**Exercise description:** The line that contains "This screenshot has height=570, width=1568." marks the end: retype the data below exactly from its first line through that line.

**Provided data:**
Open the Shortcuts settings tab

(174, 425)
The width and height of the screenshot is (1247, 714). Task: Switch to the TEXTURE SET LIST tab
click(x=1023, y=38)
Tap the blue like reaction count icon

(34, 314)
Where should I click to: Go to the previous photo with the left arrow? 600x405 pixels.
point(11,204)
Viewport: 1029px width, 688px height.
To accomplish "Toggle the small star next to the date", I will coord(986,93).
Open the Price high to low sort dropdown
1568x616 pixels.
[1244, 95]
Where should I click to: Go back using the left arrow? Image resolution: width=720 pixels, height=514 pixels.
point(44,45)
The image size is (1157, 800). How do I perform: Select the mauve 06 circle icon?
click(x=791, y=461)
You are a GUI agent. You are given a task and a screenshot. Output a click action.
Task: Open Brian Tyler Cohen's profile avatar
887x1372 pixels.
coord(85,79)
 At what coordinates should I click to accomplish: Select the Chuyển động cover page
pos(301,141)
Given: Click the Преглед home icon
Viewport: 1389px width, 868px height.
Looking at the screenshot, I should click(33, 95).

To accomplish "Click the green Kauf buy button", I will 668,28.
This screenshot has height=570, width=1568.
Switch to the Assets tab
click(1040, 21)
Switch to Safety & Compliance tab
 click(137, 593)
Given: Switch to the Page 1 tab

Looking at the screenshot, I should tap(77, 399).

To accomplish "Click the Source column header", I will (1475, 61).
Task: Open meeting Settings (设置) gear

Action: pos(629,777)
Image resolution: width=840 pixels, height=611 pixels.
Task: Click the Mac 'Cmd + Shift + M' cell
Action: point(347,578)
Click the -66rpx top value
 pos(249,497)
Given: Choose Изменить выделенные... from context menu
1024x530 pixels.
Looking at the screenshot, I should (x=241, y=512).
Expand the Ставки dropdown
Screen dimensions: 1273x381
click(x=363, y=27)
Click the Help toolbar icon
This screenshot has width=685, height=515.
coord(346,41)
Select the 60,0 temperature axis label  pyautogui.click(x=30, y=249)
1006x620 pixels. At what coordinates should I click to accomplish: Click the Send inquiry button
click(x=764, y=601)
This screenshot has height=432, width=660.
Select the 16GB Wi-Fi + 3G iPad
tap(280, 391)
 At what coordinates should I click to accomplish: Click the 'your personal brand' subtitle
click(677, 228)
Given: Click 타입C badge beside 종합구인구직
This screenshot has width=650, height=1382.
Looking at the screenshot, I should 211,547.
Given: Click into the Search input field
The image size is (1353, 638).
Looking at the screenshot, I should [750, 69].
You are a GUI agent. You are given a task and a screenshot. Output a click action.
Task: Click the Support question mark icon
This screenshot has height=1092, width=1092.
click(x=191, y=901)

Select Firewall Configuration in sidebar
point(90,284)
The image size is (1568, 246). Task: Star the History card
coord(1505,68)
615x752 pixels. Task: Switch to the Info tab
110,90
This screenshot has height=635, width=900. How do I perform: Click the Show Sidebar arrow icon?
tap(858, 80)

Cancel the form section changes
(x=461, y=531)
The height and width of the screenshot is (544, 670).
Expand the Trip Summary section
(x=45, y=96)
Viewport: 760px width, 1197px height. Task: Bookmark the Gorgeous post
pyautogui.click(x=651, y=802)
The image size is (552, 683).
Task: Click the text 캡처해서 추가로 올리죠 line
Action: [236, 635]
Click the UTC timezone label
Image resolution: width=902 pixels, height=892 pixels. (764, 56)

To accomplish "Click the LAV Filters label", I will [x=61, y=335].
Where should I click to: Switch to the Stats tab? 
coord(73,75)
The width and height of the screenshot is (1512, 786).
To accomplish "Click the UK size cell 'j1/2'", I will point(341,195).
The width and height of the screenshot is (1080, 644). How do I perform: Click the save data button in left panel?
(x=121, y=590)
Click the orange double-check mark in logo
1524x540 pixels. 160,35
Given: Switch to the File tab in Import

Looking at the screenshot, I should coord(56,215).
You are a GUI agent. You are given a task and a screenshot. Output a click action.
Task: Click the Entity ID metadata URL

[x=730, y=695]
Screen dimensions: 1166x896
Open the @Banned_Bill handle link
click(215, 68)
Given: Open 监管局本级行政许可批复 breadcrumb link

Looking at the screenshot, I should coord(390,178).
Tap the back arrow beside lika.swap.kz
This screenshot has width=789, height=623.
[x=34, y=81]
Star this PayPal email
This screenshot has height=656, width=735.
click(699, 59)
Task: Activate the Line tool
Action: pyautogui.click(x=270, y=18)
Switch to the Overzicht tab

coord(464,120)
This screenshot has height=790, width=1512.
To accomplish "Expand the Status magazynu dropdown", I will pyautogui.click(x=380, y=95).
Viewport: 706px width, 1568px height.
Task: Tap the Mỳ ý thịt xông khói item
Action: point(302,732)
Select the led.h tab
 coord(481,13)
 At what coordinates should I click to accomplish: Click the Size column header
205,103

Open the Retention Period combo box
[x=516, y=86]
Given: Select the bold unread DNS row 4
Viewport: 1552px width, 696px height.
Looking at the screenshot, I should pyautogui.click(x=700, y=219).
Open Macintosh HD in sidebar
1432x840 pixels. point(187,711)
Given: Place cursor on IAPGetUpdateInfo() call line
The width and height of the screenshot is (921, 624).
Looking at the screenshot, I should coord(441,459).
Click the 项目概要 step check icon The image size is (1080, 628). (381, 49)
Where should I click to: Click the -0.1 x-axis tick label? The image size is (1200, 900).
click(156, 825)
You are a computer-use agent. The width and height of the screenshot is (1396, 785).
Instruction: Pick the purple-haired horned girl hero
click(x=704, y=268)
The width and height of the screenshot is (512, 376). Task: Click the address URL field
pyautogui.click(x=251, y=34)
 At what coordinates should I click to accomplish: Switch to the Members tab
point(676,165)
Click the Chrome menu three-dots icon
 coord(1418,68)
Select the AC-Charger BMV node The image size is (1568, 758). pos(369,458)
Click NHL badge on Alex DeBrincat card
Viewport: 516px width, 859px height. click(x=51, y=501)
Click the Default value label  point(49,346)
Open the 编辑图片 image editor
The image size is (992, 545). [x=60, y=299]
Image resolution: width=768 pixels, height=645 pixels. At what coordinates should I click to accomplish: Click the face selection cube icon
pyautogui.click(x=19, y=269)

**Completed exercise:**
Open the Shortcuts settings tab

(174, 425)
The width and height of the screenshot is (1247, 714). Task: Switch to the TEXTURE SET LIST tab
click(x=1023, y=38)
Tap the blue like reaction count icon

(34, 314)
Where should I click to: Go to the previous photo with the left arrow? 600x405 pixels.
point(11,204)
Viewport: 1029px width, 688px height.
To accomplish "Toggle the small star next to the date", I will coord(986,93).
Open the Price high to low sort dropdown
1568x616 pixels.
[1244, 95]
Where should I click to: Go back using the left arrow? Image resolution: width=720 pixels, height=514 pixels.
point(44,45)
The image size is (1157, 800). How do I perform: Select the mauve 06 circle icon?
click(x=791, y=461)
You are a GUI agent. You are given a task and a screenshot. Output a click action.
Task: Open Brian Tyler Cohen's profile avatar
887x1372 pixels.
coord(85,79)
 At what coordinates should I click to accomplish: Select the Chuyển động cover page
pos(301,141)
Given: Click the Преглед home icon
Viewport: 1389px width, 868px height.
Looking at the screenshot, I should click(33, 95).

To accomplish "Click the green Kauf buy button", I will 668,28.
This screenshot has height=570, width=1568.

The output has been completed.